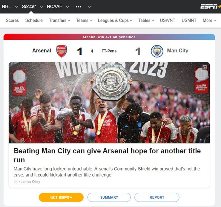Image resolution: width=221 pixels, height=207 pixels.
Task: Click the photo gallery icon on image
Action: click(205, 67)
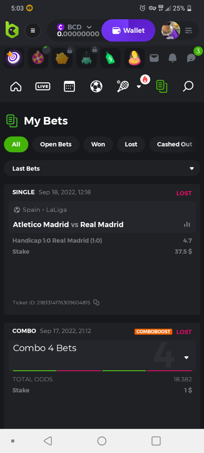Screen dimensions: 204x453
Task: View match statistics bar chart icon
Action: pos(187,224)
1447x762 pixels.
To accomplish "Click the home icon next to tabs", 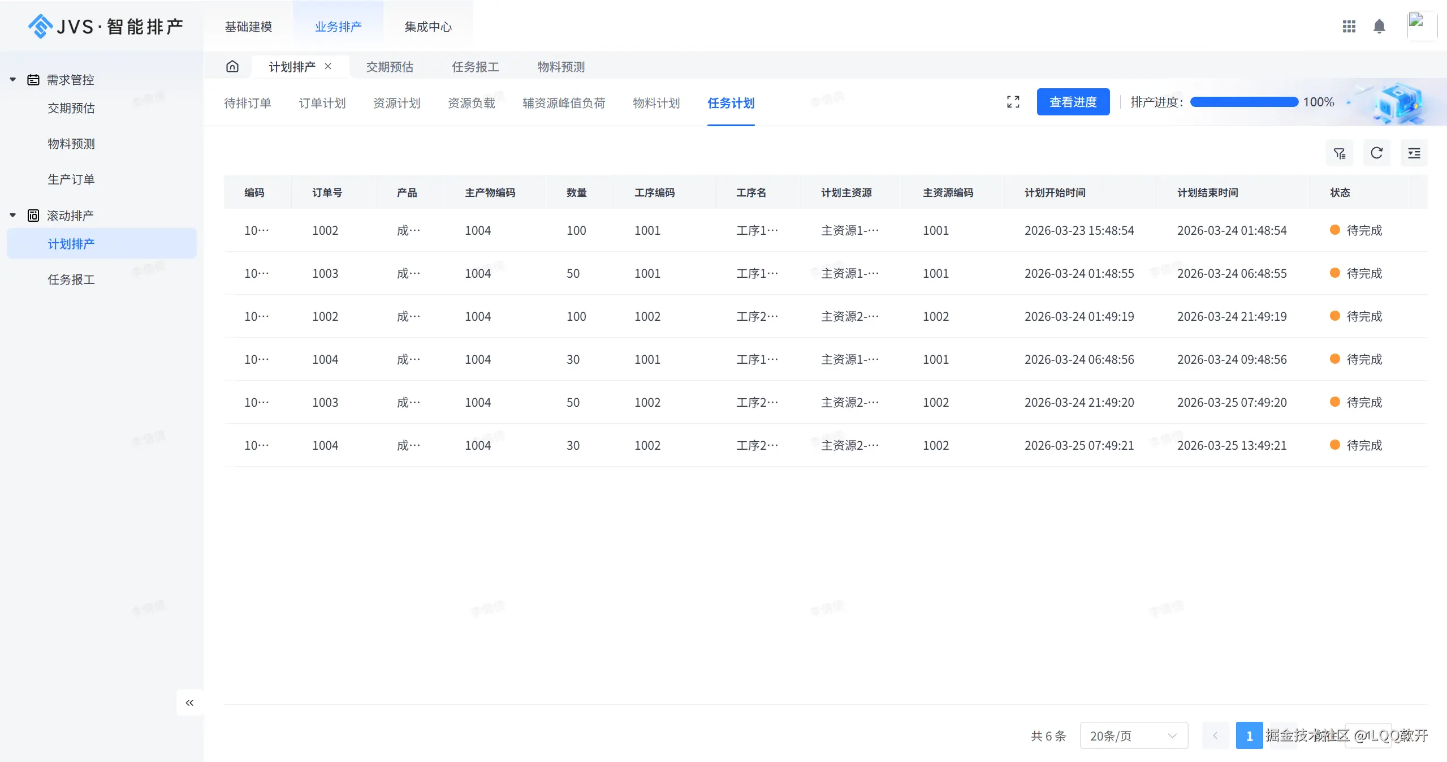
###
### Exercise details
Render each line of the entries above as a Markdown table with the columns Row and Line, skipping blank lines. Leave the pictures out.

### Exercise result
| Row | Line |
|---|---|
| 1 | Image resolution: width=221 pixels, height=207 pixels. |
| 2 | Task: Click the photo gallery icon on image |
| 3 | Action: click(205, 67) |
| 4 | Screen dimensions: 204x453 |
| 5 | Task: View match statistics bar chart icon |
| 6 | Action: pos(187,224) |
| 7 | 1447x762 pixels. |
| 8 | To accomplish "Click the home icon next to tabs",  |